- PROBLEM TO SOLVE -
If a line of the entries below includes the word "computer", it counts; state the total and nothing further.

- EXTRACTED DATA -

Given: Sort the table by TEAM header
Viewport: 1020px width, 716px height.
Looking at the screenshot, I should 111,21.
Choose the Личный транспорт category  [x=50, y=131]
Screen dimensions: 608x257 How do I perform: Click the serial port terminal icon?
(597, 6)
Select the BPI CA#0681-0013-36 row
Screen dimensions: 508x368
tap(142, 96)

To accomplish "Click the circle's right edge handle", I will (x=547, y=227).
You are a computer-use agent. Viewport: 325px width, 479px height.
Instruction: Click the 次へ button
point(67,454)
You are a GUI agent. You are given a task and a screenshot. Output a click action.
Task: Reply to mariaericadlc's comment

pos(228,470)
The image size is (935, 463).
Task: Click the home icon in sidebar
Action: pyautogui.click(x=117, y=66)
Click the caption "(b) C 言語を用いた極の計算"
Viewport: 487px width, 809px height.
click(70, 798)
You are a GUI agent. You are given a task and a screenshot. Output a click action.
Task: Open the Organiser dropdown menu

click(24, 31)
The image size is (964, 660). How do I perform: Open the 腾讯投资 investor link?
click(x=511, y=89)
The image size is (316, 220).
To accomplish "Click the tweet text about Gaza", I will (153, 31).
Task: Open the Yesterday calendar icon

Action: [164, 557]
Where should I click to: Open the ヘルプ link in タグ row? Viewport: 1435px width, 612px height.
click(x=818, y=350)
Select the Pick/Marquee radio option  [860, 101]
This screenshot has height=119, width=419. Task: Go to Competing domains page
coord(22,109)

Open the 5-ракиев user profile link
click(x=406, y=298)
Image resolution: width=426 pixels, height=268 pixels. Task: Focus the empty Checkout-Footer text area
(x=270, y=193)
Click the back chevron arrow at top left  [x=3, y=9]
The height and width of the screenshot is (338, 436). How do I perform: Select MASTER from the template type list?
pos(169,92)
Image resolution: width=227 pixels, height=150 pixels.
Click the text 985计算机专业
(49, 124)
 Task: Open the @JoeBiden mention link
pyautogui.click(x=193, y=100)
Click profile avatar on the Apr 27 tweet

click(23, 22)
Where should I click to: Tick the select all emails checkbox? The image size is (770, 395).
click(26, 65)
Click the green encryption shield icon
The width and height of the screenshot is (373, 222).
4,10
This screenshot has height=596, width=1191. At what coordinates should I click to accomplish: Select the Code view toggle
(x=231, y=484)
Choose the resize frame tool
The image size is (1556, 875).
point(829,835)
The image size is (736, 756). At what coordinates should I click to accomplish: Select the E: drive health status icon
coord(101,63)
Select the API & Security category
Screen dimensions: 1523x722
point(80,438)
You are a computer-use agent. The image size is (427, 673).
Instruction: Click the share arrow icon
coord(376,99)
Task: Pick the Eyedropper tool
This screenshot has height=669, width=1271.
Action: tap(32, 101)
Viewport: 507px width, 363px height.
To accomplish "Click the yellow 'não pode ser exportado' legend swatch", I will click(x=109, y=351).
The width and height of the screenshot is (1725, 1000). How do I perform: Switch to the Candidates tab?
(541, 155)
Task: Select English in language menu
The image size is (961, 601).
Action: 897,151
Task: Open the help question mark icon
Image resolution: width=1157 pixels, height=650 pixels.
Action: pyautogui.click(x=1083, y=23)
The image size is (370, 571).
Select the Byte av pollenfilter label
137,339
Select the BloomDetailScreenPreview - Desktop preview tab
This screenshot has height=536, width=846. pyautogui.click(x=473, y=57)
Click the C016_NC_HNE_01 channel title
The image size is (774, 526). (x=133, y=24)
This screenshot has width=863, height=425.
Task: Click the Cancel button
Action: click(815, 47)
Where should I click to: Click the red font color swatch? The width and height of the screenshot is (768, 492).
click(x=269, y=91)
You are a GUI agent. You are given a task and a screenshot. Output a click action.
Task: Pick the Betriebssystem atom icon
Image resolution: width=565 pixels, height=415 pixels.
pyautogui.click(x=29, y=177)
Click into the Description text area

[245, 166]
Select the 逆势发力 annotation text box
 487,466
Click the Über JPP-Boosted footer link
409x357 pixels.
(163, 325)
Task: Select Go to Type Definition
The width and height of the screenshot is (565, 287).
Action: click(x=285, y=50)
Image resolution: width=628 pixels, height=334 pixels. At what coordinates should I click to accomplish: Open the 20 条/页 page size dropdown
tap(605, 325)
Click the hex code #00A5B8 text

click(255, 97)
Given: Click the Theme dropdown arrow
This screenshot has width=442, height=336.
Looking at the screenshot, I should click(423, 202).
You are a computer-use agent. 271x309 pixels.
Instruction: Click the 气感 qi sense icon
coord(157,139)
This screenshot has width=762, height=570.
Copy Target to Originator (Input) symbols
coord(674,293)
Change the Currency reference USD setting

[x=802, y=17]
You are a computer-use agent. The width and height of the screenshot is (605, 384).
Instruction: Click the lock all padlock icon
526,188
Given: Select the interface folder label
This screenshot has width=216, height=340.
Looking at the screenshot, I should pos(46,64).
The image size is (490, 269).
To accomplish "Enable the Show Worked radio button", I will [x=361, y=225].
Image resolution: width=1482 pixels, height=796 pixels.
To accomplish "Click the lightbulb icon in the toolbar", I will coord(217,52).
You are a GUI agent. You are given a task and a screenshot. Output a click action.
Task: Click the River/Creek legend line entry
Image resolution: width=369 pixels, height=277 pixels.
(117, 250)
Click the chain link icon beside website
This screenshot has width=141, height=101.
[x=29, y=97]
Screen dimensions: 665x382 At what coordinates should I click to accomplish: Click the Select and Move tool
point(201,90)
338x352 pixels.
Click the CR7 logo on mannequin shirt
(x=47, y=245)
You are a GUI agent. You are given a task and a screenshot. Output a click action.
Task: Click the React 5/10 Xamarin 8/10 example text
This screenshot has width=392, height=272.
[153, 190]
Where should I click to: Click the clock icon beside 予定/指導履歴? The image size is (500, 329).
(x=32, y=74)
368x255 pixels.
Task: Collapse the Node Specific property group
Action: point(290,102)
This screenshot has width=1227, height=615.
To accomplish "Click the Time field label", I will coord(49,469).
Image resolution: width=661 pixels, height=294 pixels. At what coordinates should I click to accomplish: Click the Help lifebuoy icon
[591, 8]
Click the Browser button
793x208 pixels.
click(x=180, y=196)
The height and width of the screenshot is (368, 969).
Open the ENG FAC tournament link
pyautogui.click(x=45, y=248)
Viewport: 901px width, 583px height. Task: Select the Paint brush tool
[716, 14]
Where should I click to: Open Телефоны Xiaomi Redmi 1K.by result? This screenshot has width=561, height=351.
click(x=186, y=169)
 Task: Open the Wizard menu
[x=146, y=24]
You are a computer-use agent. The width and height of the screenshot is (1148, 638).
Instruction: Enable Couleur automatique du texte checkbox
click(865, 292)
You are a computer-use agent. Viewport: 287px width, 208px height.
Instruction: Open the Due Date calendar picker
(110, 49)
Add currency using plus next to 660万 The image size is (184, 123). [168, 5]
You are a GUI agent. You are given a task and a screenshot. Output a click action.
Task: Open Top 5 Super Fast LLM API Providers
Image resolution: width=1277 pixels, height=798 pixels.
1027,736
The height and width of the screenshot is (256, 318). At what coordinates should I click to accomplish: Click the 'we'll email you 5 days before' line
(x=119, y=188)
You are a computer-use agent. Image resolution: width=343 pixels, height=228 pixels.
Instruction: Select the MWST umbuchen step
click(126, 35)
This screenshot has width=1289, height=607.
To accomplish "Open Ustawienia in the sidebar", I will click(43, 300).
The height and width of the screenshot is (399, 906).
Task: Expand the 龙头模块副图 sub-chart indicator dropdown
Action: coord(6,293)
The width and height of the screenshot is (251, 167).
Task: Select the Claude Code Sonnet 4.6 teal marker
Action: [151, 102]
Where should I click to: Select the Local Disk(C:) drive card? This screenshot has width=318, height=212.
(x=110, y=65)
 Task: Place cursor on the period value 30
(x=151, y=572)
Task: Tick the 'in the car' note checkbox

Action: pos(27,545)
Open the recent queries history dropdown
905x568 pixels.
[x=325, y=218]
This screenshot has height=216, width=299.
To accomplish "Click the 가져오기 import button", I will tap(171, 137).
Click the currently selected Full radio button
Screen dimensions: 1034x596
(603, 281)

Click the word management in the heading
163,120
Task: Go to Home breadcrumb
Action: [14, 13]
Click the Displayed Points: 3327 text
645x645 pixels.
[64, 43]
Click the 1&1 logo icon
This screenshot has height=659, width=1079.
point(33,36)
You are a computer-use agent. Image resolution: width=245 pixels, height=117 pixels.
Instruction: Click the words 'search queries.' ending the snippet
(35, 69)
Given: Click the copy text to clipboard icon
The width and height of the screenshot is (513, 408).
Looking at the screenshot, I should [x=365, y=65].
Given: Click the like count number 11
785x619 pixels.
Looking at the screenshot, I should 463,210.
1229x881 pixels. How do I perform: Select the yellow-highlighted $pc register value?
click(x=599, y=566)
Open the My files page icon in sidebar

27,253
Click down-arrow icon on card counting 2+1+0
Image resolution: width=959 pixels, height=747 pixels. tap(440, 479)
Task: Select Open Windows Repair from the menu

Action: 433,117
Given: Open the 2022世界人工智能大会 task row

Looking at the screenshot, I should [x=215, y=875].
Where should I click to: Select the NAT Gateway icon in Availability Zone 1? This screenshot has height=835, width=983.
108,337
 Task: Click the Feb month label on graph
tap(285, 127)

- OUTPUT -
8